From the line containing "Accommodation Guide (29, 2129)" to the end of the records below, output each line exactly; include both ends and nothing else.

Records from a dataset
»»

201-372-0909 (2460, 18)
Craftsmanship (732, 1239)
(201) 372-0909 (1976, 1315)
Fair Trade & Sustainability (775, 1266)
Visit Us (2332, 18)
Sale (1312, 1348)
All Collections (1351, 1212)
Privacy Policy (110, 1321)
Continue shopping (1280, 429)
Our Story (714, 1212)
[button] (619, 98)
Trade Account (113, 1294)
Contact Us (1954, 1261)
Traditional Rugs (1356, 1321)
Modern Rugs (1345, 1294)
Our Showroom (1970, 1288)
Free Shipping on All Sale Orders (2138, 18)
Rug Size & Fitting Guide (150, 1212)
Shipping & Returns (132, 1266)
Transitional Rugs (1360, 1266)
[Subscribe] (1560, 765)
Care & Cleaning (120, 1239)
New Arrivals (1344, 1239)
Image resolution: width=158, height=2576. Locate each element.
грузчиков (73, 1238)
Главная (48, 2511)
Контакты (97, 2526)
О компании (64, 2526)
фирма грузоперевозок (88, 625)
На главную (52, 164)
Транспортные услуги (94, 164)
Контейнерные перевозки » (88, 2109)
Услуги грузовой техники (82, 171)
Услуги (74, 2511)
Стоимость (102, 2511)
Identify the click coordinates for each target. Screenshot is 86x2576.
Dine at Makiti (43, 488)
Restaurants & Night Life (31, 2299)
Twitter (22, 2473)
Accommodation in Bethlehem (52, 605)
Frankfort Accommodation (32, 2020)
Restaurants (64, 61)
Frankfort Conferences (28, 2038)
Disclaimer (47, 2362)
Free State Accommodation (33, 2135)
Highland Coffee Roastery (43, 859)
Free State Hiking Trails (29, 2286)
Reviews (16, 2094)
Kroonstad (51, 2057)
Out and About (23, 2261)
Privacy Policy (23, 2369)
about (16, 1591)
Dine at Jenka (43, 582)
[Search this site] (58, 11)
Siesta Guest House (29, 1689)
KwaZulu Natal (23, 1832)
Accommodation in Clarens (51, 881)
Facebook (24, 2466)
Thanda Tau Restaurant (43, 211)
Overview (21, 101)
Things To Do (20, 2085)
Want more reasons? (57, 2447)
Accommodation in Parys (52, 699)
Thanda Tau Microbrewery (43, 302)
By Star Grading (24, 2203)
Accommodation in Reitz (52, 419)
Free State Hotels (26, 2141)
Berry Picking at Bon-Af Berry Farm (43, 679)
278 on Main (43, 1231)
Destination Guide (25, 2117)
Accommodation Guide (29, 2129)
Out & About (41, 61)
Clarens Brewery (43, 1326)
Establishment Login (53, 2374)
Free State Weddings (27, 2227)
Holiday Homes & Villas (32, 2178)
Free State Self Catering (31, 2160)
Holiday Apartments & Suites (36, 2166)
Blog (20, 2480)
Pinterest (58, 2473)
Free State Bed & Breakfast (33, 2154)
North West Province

««

- Answer box -
Accommodation Guide (29, 2129)
Out & About (41, 61)
Clarens Brewery (43, 1326)
Establishment Login (53, 2374)
Free State Weddings (27, 2227)
Holiday Homes & Villas (32, 2178)
Free State Self Catering (31, 2160)
Holiday Apartments & Suites (36, 2166)
Blog (20, 2480)
Pinterest (58, 2473)
Free State Bed & Breakfast (33, 2154)
North West Province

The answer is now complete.